*Goal of the exercise*.
If a line of the records contains the word "Given", list it.

*Entries provided*.

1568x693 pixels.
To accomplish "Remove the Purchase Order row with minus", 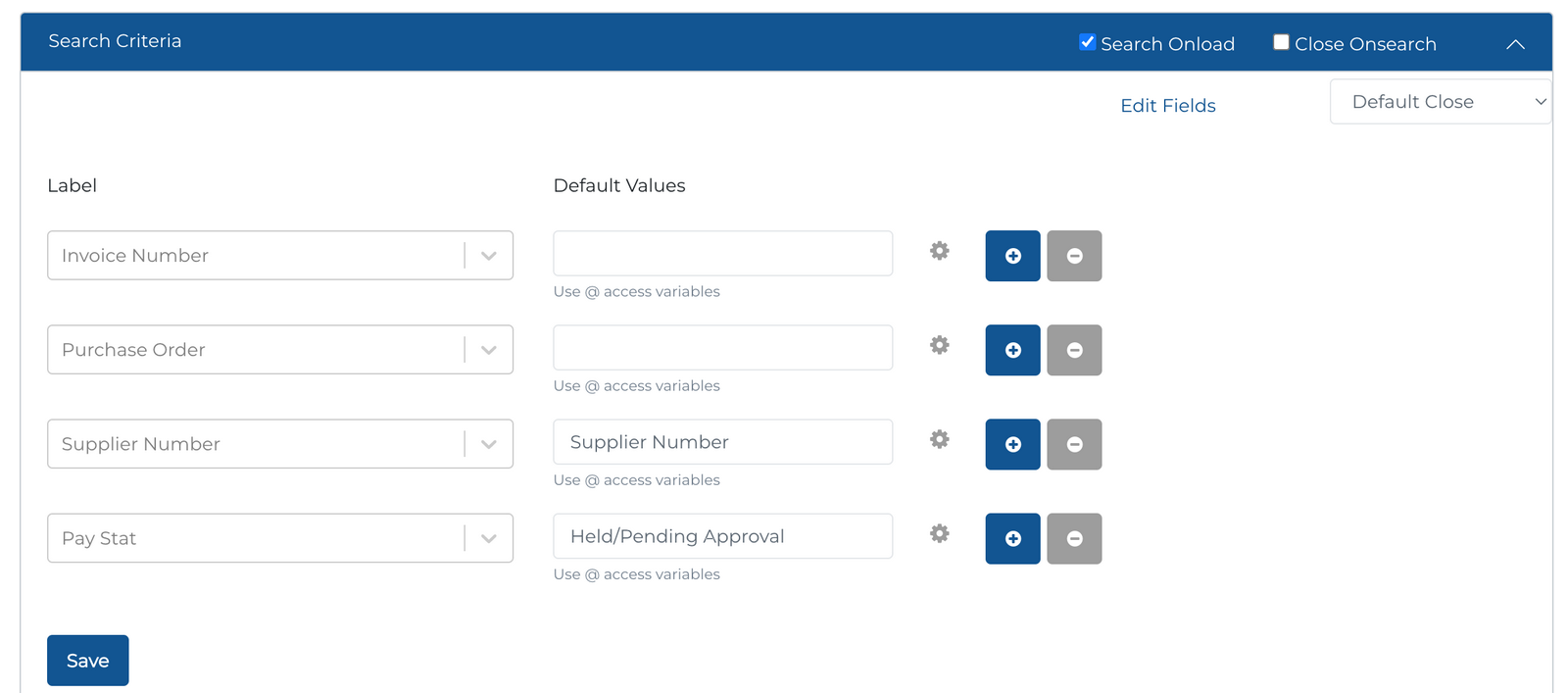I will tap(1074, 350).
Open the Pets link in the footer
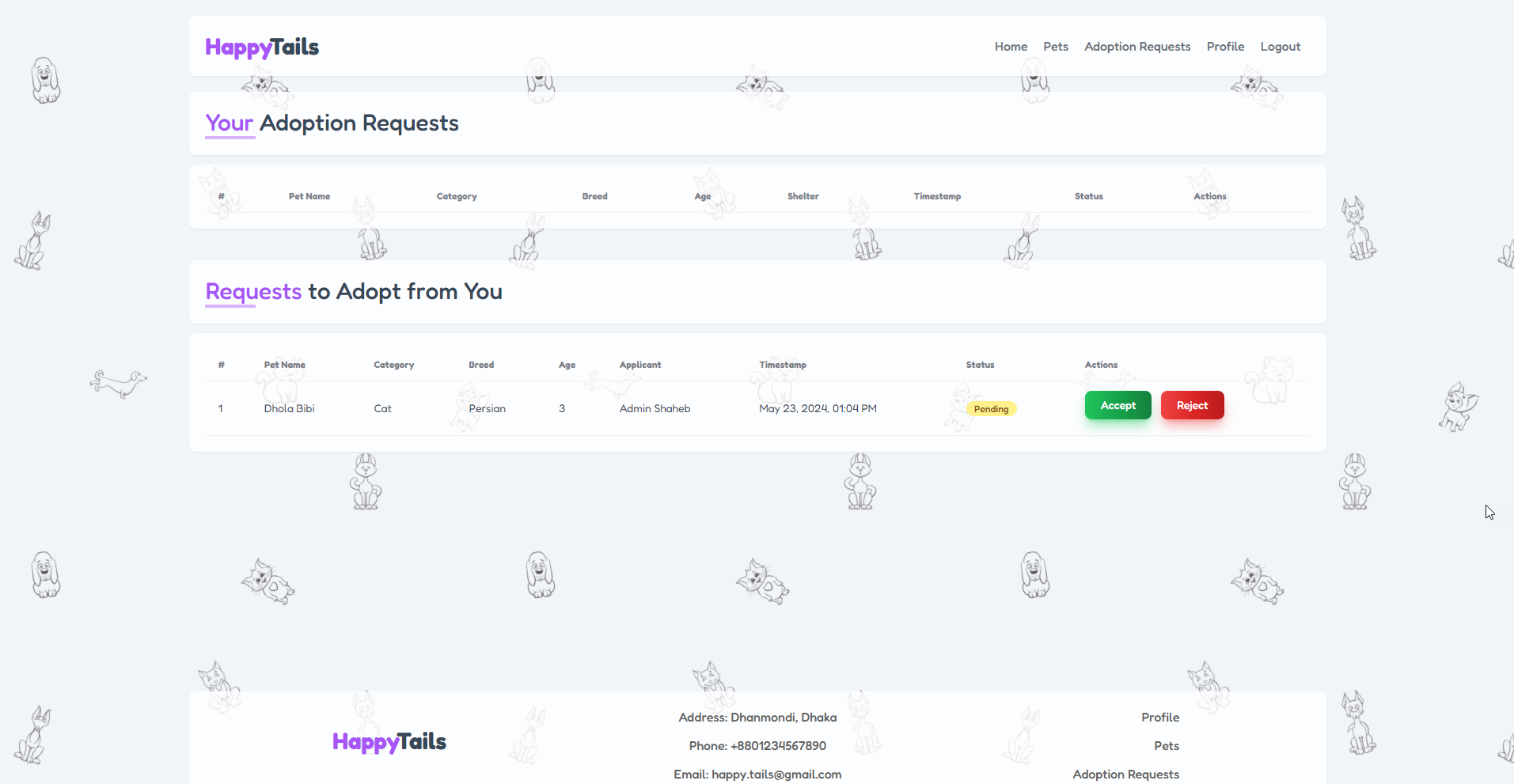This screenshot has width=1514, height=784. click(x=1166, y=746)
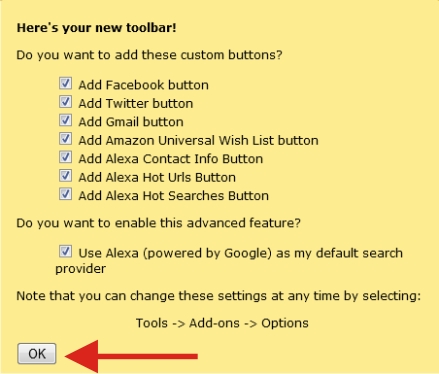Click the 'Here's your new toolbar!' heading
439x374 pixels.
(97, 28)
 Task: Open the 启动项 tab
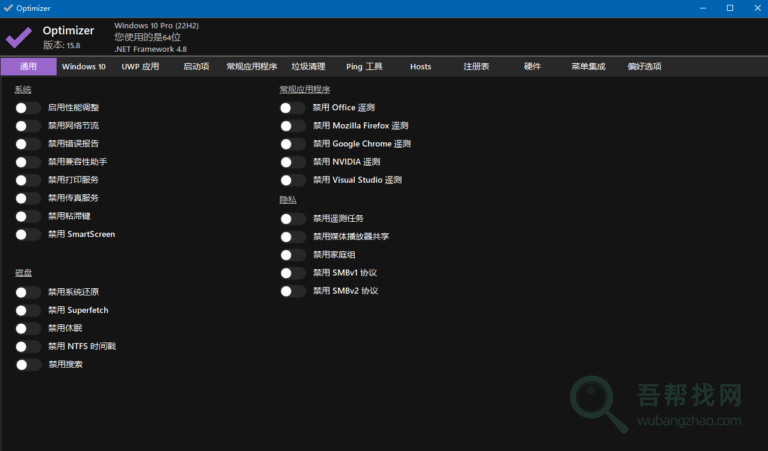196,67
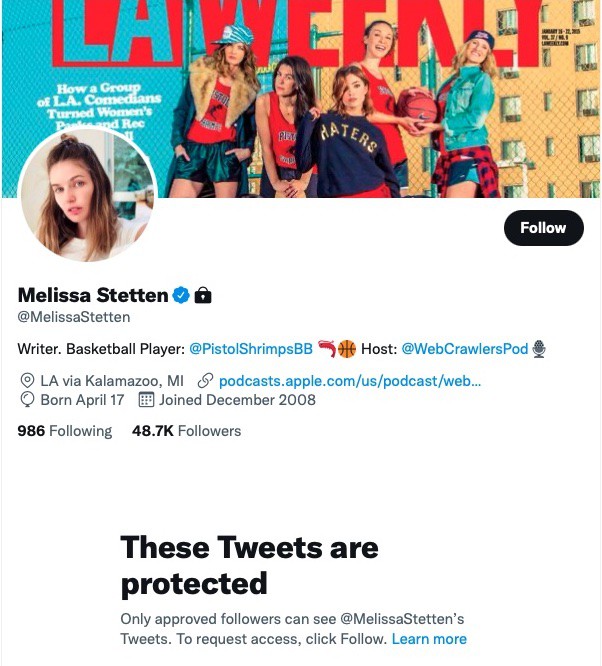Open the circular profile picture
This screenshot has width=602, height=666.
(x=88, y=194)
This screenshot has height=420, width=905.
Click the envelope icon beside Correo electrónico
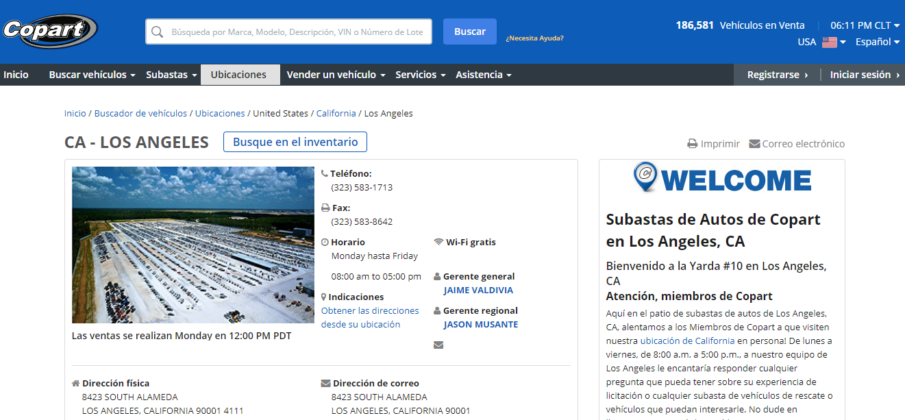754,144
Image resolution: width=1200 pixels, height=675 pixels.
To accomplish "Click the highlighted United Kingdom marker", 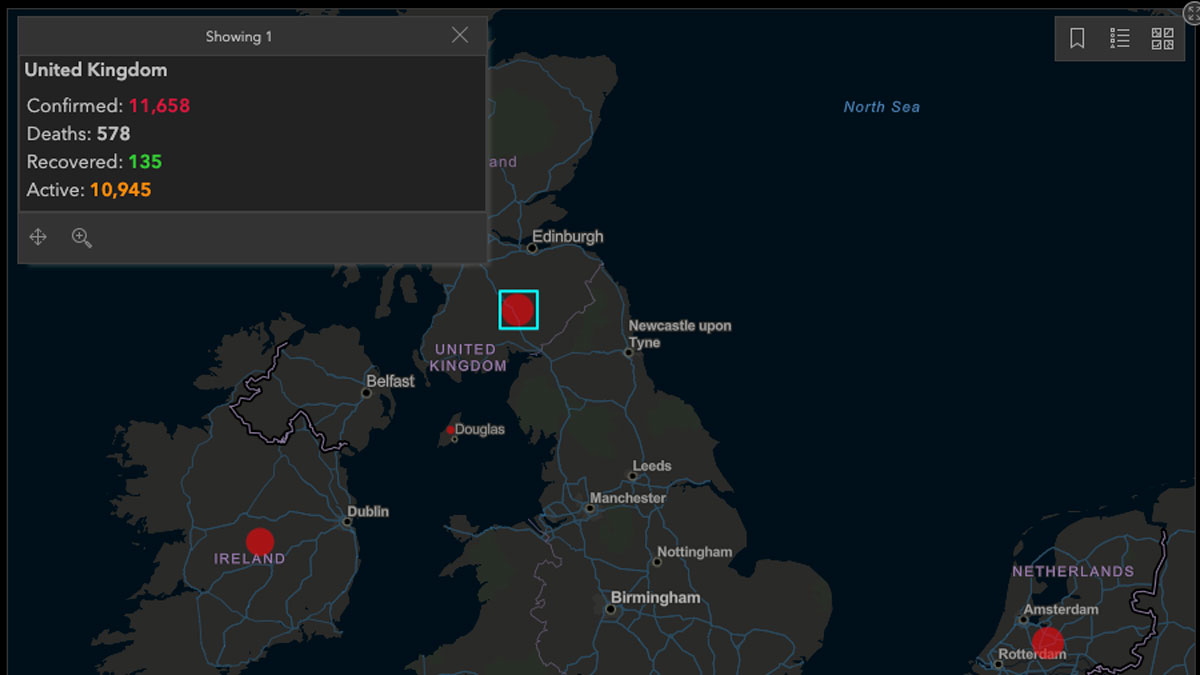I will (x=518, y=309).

* * *

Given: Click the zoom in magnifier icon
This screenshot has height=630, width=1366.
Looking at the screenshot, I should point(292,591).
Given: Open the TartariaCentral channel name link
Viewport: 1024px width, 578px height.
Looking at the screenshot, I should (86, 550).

* * *

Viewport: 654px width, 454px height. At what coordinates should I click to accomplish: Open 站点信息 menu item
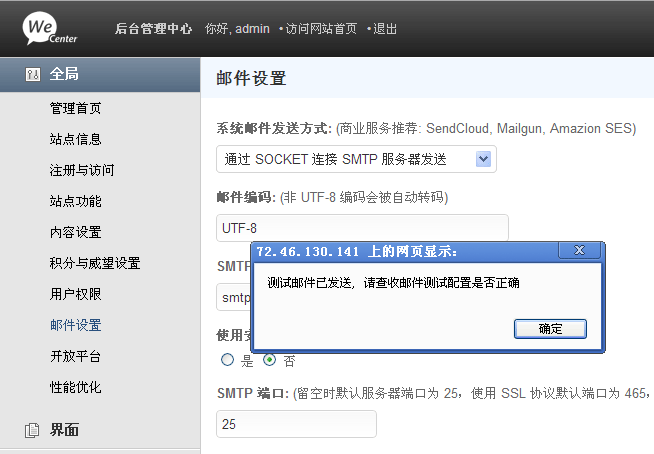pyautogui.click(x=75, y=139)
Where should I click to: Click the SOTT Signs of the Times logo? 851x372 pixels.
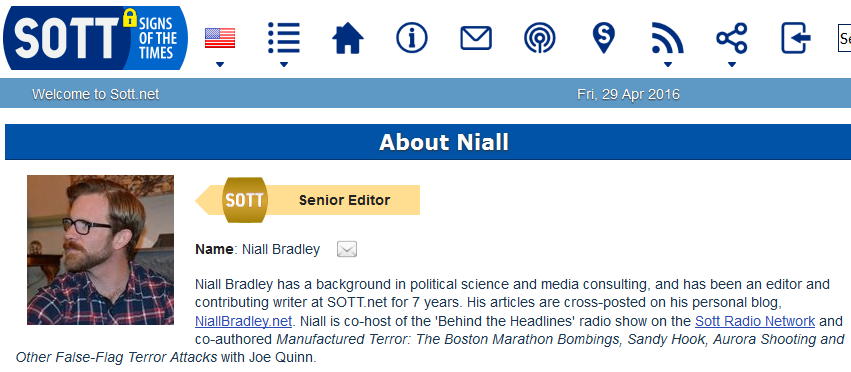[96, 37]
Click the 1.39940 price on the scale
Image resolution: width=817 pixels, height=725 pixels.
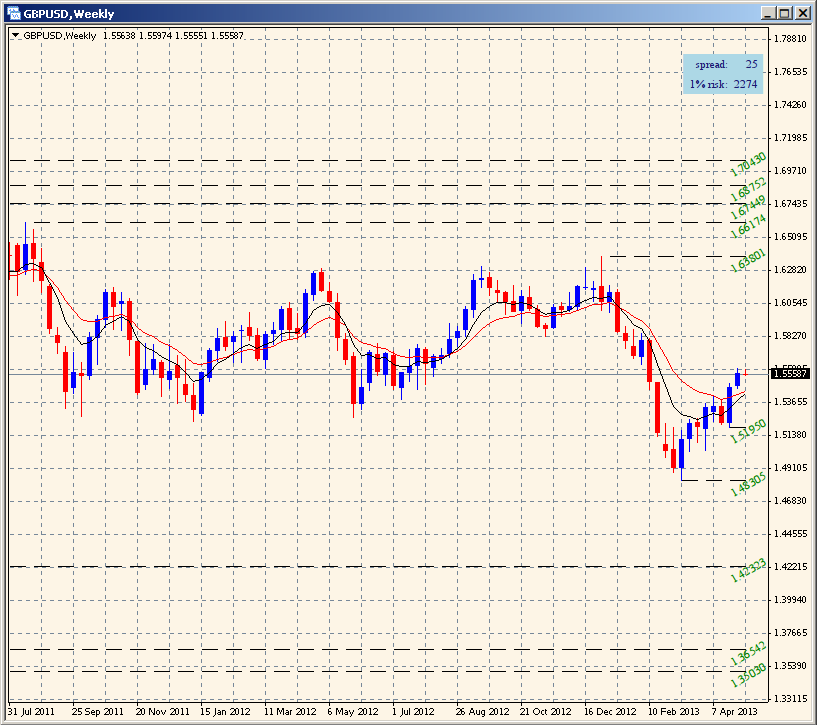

*Task solution*.
Given: Click the zoom in magnifier icon
Given: Open the TartariaCentral channel name link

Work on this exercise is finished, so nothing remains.